> DOCUMENT SECTION
THE WOLVERINE (2013)

Spoiler Level: Safe

Some movies positively reek of studio interference, but with others the cloud of artistic compromise wafts more gently. The Wolverine, the new film from director James Mangold (3:10 to Yuma, Walk the Line), feels at first like a breath of fresh air in this disappointing summer season: with a slower pace, a smaller scale, and a more intimate focus than most comparable superhero franchise films, The Wolverine succeeds for a surprising portion of its running time in making us hope that someone has actually been allowed to make a serious movie from these pulpy comic book ingredients.

> GIVEN ENTRIES
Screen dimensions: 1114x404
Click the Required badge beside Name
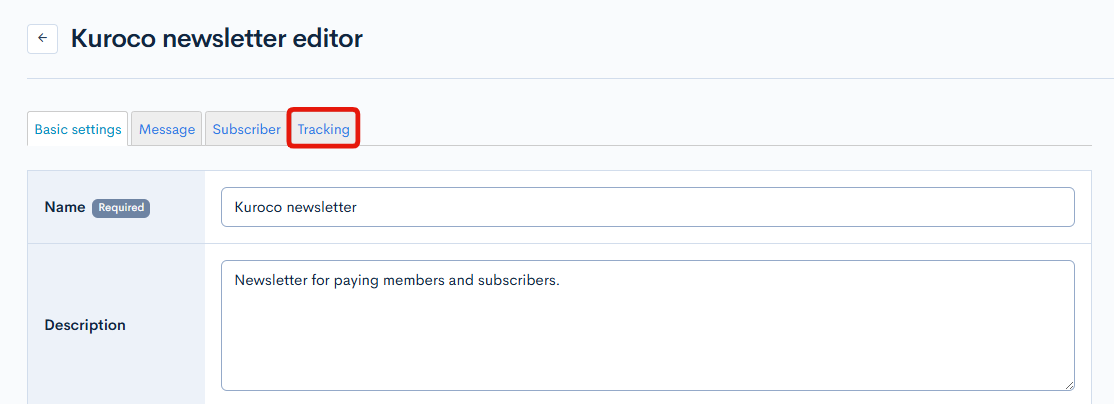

* * *

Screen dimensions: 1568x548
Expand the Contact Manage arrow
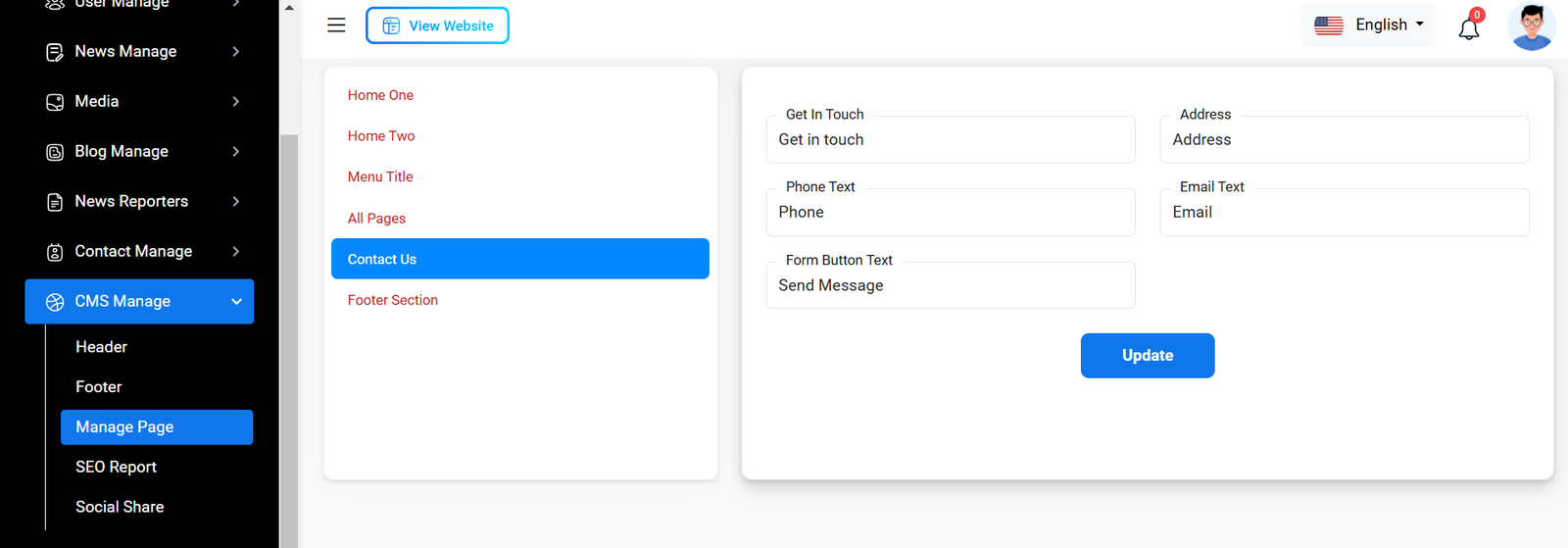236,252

> JOB
In the review of The Wolverine, write out the passage that begins with the words containing "Spoiler Level: Safe" and ends with "comic book ingredients.", reproducing it word for word.

> EXERCISE ANSWER
Spoiler Level: Safe

Some movies positively reek of studio interference, but with others the cloud of artistic compromise wafts more gently. The Wolverine, the new film from director James Mangold (3:10 to Yuma, Walk the Line), feels at first like a breath of fresh air in this disappointing summer season: with a slower pace, a smaller scale, and a more intimate focus than most comparable superhero franchise films, The Wolverine succeeds for a surprising portion of its running time in making us hope that someone has actually been allowed to make a serious movie from these pulpy comic book ingredients.